Last week was a double-header. Some of you might recall my involvement in the stage version of Robert Anton Wilson’s Cosmic Trigger (as co-worker at the Liverpool street ritual which channeled the synchronicity powers of both Carl Jung and John Constantine, and then my being the surprise celebrant for director Daisy Campbell’s impromptu wedding the day after the premiere last November)… and that I gave a talk earlier in the year at Senate House Library on the subject of Wilson.

On 27 August, I gave a very expanded version of this talk at my beloved Treadwells bookshop, which seemed to go down well. I’ll hopefully be posting a YouTube video of the talk over the weekend for those unable to attend. As Daisy, Kate Alderton (who played Arlen Wilson in the play) and my Daily Grail colleague/instigator/KLF biographer John Higgs were in the audience, it was quite the reunion… and one which continued into the next day.

On the 28th, John Higgs held the launch for his new book, ‘Stranger Than We Can Imagine: Making Sense Of The 20th Century‘, which I can’t recommend too highly.
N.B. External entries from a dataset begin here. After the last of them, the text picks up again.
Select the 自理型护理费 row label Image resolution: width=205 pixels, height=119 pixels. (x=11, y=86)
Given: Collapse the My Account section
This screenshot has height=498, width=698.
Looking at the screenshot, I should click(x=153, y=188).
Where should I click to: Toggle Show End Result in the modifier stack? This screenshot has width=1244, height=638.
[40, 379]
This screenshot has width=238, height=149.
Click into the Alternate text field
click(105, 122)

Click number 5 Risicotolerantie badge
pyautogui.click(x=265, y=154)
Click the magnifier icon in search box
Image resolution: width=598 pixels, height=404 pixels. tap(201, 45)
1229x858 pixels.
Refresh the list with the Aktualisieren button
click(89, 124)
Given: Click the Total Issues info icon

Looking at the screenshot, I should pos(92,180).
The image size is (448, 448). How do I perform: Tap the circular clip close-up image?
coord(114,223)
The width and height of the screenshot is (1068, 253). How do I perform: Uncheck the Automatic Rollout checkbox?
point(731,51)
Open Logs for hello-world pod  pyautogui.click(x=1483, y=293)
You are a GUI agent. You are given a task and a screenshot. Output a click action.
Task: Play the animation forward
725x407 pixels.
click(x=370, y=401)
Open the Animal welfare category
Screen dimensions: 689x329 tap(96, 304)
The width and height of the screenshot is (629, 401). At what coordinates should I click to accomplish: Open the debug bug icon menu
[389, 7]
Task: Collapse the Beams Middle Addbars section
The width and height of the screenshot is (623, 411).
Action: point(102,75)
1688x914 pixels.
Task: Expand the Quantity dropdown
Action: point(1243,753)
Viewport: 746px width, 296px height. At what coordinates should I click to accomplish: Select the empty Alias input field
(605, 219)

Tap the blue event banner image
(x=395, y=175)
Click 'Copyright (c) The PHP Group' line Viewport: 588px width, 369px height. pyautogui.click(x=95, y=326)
This book deserves to be as big a hit as A BRIEF HISTORY OF TIME & read by far more of its purchasers.

It takes all the major developments through that century – from shifts in art and culture to the end of empires, the birth of science fiction and our networked world – and not only explains their development lucidly and ties the whole lot together, he makes it downright hilarious in places. (Especially how he explains postmodernism by comparing it to Super Mario Bros.)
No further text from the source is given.